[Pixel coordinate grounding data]
▽
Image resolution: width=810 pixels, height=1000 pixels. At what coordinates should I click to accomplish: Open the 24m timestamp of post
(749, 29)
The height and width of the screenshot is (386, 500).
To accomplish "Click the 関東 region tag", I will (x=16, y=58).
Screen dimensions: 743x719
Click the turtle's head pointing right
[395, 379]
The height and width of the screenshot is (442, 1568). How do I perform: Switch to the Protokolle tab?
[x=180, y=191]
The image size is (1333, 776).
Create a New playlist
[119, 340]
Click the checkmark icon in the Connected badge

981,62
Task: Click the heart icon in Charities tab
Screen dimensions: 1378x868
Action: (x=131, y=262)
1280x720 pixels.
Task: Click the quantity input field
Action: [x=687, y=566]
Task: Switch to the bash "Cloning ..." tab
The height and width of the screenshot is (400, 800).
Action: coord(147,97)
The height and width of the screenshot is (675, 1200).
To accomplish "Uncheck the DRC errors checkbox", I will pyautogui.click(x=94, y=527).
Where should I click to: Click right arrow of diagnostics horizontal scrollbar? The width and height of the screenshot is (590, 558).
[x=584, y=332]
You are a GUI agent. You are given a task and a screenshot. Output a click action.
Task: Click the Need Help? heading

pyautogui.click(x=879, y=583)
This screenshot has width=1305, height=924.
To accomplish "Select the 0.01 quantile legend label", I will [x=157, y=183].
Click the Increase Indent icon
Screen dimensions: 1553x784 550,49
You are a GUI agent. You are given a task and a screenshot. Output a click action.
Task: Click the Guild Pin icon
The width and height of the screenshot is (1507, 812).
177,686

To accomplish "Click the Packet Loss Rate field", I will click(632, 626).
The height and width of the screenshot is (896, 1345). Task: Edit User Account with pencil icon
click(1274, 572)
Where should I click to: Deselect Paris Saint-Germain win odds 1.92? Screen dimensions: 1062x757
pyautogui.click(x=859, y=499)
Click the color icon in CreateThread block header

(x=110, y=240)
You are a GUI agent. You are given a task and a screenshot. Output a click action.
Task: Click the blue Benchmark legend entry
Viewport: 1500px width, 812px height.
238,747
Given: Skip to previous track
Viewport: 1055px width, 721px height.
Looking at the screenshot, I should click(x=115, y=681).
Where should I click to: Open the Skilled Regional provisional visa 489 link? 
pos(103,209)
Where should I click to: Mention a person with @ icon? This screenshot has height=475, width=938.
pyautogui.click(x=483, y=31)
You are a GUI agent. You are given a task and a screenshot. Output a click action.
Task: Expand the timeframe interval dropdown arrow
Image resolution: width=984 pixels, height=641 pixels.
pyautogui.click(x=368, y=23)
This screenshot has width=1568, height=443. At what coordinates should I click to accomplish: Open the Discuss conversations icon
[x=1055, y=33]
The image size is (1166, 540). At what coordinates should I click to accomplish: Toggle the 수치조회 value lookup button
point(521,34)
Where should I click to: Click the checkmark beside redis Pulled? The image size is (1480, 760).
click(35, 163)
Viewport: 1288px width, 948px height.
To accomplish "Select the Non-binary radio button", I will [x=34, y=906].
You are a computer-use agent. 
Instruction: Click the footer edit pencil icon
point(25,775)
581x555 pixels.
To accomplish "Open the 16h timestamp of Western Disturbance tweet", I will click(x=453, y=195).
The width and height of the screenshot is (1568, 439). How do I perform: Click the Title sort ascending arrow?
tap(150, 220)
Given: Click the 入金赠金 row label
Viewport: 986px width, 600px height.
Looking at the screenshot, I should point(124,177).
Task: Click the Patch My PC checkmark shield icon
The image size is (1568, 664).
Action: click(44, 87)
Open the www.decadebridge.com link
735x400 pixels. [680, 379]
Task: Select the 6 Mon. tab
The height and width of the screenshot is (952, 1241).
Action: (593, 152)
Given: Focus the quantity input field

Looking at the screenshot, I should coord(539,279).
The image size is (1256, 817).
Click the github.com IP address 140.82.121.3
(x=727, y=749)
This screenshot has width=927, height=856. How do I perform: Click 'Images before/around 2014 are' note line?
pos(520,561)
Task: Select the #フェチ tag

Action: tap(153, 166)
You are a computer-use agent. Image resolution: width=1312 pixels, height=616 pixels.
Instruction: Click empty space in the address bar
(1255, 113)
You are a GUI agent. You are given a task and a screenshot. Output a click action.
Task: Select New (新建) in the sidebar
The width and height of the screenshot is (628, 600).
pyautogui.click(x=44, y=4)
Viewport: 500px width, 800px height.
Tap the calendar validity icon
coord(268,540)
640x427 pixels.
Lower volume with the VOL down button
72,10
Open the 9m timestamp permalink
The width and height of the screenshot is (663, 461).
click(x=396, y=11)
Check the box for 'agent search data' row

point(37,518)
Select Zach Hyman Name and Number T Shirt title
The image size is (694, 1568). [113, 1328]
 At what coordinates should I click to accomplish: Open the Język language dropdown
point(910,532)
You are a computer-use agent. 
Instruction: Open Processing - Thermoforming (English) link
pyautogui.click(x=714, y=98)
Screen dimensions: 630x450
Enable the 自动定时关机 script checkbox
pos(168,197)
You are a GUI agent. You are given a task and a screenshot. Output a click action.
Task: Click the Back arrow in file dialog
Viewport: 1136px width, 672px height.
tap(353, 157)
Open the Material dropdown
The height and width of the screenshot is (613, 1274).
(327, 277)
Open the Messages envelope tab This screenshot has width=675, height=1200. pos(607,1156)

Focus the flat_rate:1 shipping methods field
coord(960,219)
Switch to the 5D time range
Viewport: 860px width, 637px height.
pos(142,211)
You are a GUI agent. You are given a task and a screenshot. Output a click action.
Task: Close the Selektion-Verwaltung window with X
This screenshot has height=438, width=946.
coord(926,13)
△
> _What is being asked_:
Please return the records above exactly as they are written.

> _Expected answer_:
Image resolution: width=810 pixels, height=1000 pixels. At what coordinates should I click to accomplish: Open the 24m timestamp of post
(749, 29)
The height and width of the screenshot is (386, 500).
To accomplish "Click the 関東 region tag", I will (x=16, y=58).
Screen dimensions: 743x719
Click the turtle's head pointing right
[395, 379]
The height and width of the screenshot is (442, 1568). How do I perform: Switch to the Protokolle tab?
[x=180, y=191]
The image size is (1333, 776).
Create a New playlist
[119, 340]
Click the checkmark icon in the Connected badge

981,62
Task: Click the heart icon in Charities tab
Screen dimensions: 1378x868
Action: (x=131, y=262)
1280x720 pixels.
Task: Click the quantity input field
Action: [x=687, y=566]
Task: Switch to the bash "Cloning ..." tab
The height and width of the screenshot is (400, 800).
Action: coord(147,97)
The height and width of the screenshot is (675, 1200).
To accomplish "Uncheck the DRC errors checkbox", I will pyautogui.click(x=94, y=527).
Where should I click to: Click right arrow of diagnostics horizontal scrollbar? The width and height of the screenshot is (590, 558).
[x=584, y=332]
You are a GUI agent. You are given a task and a screenshot. Output a click action.
Task: Click the Need Help? heading

pyautogui.click(x=879, y=583)
This screenshot has width=1305, height=924.
To accomplish "Select the 0.01 quantile legend label", I will [x=157, y=183].
Click the Increase Indent icon
Screen dimensions: 1553x784 550,49
You are a GUI agent. You are given a task and a screenshot. Output a click action.
Task: Click the Guild Pin icon
The width and height of the screenshot is (1507, 812).
177,686

To accomplish "Click the Packet Loss Rate field", I will click(632, 626).
The height and width of the screenshot is (896, 1345). Task: Edit User Account with pencil icon
click(1274, 572)
Where should I click to: Deselect Paris Saint-Germain win odds 1.92? Screen dimensions: 1062x757
pyautogui.click(x=859, y=499)
Click the color icon in CreateThread block header

(x=110, y=240)
You are a GUI agent. You are given a task and a screenshot. Output a click action.
Task: Click the blue Benchmark legend entry
Viewport: 1500px width, 812px height.
238,747
Given: Skip to previous track
Viewport: 1055px width, 721px height.
Looking at the screenshot, I should click(x=115, y=681).
Where should I click to: Open the Skilled Regional provisional visa 489 link? 
pos(103,209)
Where should I click to: Mention a person with @ icon? This screenshot has height=475, width=938.
pyautogui.click(x=483, y=31)
You are a GUI agent. You are given a task and a screenshot. Output a click action.
Task: Expand the timeframe interval dropdown arrow
Image resolution: width=984 pixels, height=641 pixels.
pyautogui.click(x=368, y=23)
This screenshot has width=1568, height=443. At what coordinates should I click to accomplish: Open the Discuss conversations icon
[x=1055, y=33]
The image size is (1166, 540). At what coordinates should I click to accomplish: Toggle the 수치조회 value lookup button
point(521,34)
Where should I click to: Click the checkmark beside redis Pulled? The image size is (1480, 760).
click(35, 163)
Viewport: 1288px width, 948px height.
To accomplish "Select the Non-binary radio button", I will [x=34, y=906].
You are a computer-use agent. 
Instruction: Click the footer edit pencil icon
point(25,775)
581x555 pixels.
To accomplish "Open the 16h timestamp of Western Disturbance tweet", I will click(x=453, y=195).
The width and height of the screenshot is (1568, 439). How do I perform: Click the Title sort ascending arrow?
tap(150, 220)
Given: Click the 入金赠金 row label
Viewport: 986px width, 600px height.
Looking at the screenshot, I should point(124,177).
Task: Click the Patch My PC checkmark shield icon
The image size is (1568, 664).
Action: click(44, 87)
Open the www.decadebridge.com link
735x400 pixels. [680, 379]
Task: Select the 6 Mon. tab
The height and width of the screenshot is (952, 1241).
Action: (593, 152)
Given: Focus the quantity input field

Looking at the screenshot, I should coord(539,279).
The image size is (1256, 817).
Click the github.com IP address 140.82.121.3
(x=727, y=749)
This screenshot has width=927, height=856. How do I perform: Click 'Images before/around 2014 are' note line?
pos(520,561)
Task: Select the #フェチ tag

Action: tap(153, 166)
You are a computer-use agent. Image resolution: width=1312 pixels, height=616 pixels.
Instruction: Click empty space in the address bar
(1255, 113)
You are a GUI agent. You are given a task and a screenshot. Output a click action.
Task: Select New (新建) in the sidebar
The width and height of the screenshot is (628, 600).
pyautogui.click(x=44, y=4)
Viewport: 500px width, 800px height.
Tap the calendar validity icon
coord(268,540)
640x427 pixels.
Lower volume with the VOL down button
72,10
Open the 9m timestamp permalink
The width and height of the screenshot is (663, 461).
click(x=396, y=11)
Check the box for 'agent search data' row

point(37,518)
Select Zach Hyman Name and Number T Shirt title
The image size is (694, 1568). [113, 1328]
 At what coordinates should I click to accomplish: Open the Język language dropdown
point(910,532)
You are a computer-use agent. 
Instruction: Open Processing - Thermoforming (English) link
pyautogui.click(x=714, y=98)
Screen dimensions: 630x450
Enable the 自动定时关机 script checkbox
pos(168,197)
You are a GUI agent. You are given a task and a screenshot. Output a click action.
Task: Click the Back arrow in file dialog
Viewport: 1136px width, 672px height.
tap(353, 157)
Open the Material dropdown
The height and width of the screenshot is (613, 1274).
(327, 277)
Open the Messages envelope tab This screenshot has width=675, height=1200. pos(607,1156)

Focus the flat_rate:1 shipping methods field
coord(960,219)
Switch to the 5D time range
Viewport: 860px width, 637px height.
pos(142,211)
You are a GUI agent. You are given a task and a screenshot. Output a click action.
Task: Close the Selektion-Verwaltung window with X
This screenshot has height=438, width=946.
coord(926,13)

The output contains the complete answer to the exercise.